### BRONFRAGMENT
++++

07. Esther - Wie een paal opricht voor een ander

                                                                     Esther 7.

                              WIE EEN PAAL OPRICHT VOOR EEN ANDER.

Koningin Esther heeft haar koning nu voor de tweede maal uitgenodigd voor een feest. Zij krijgt nu voor de derde maal de mogelijkheid om haar vraag voor het leven van haarzelf en haar volk bij de koning neer te leggen.

Haman heeft op het eerste feestmaal met volle teugen genoten. Wie heeft dat ooit gedacht dat alleen hij, Haman, buiten de koning bij de koningin, uitgenodigd zou worden? Als hij het paleis verlaat en door de poort naar het plein voor het paleis gaat, ziet hij daar de man zitten die het heeft gewaagd niet voor hem, die door de koning en de koningin geëerd wordt, te buigen. Al dat heerlijke eten wat hij op dit feestmaal heeft gegeten wordt bitter in zijn mond, al die kostbare wijn die hij in tegenwoordigheid van zijn vorst heeft gedronken wordt als gal in zijn lichaam. Zijn woede ontbrandt in al zijn hevigheid, maar hij bedwingt zich, hij wil eerst naar huis. Hij wil nagenieten van het feest, heel de stad zal weten hoe machtig hij is.

++++

### VERZAMELD MATERIAAL
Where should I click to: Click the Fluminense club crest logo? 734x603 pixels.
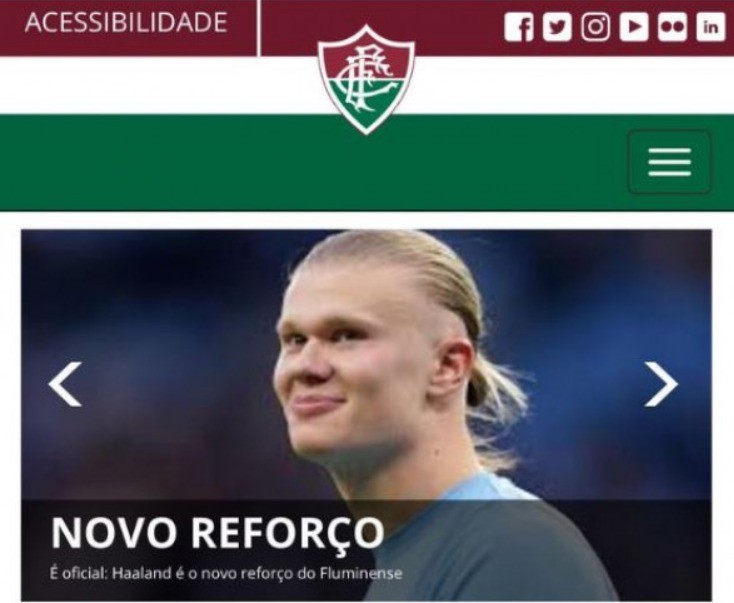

++++

### DOELEN
A) Beantwoord aan de hand van het bronfragment over Esther:
(i) Voor de hoeveelste keer heeft koningin Esther de koning voor een feest uitgenodigd?
(ii) Voor de hoeveelste keer krijgt Esther de mogelijkheid om haar vraag bij de koning neer te leggen?
(iii) Waar wil Haman eerst naartoe als zijn woede ontbrandt?
B) Schrijf het deel van het bronfragment over Esther tussen "Haman heeft op" en "machtig hij is.", beide inbegrepen, letterlijk over.

### VERWACHTE ANTWOORDEN
A)
(i) Voor de tweede maal.
(ii) Voor de derde maal.
(iii) Naar huis.

B)
Haman heeft op het eerste feestmaal met volle teugen genoten. Wie heeft dat ooit gedacht dat alleen hij, Haman, buiten de koning bij de koningin, uitgenodigd zou worden? Als hij het paleis verlaat en door de poort naar het plein voor het paleis gaat, ziet hij daar de man zitten die het heeft gewaagd niet voor hem, die door de koning en de koningin geëerd wordt, te buigen. Al dat heerlijke eten wat hij op dit feestmaal heeft gegeten wordt bitter in zijn mond, al die kostbare wijn die hij in tegenwoordigheid van zijn vorst heeft gedronken wordt als gal in zijn lichaam. Zijn woede ontbrandt in al zijn hevigheid, maar hij bedwingt zich, hij wil eerst naar huis. Hij wil nagenieten van het feest, heel de stad zal weten hoe machtig hij is.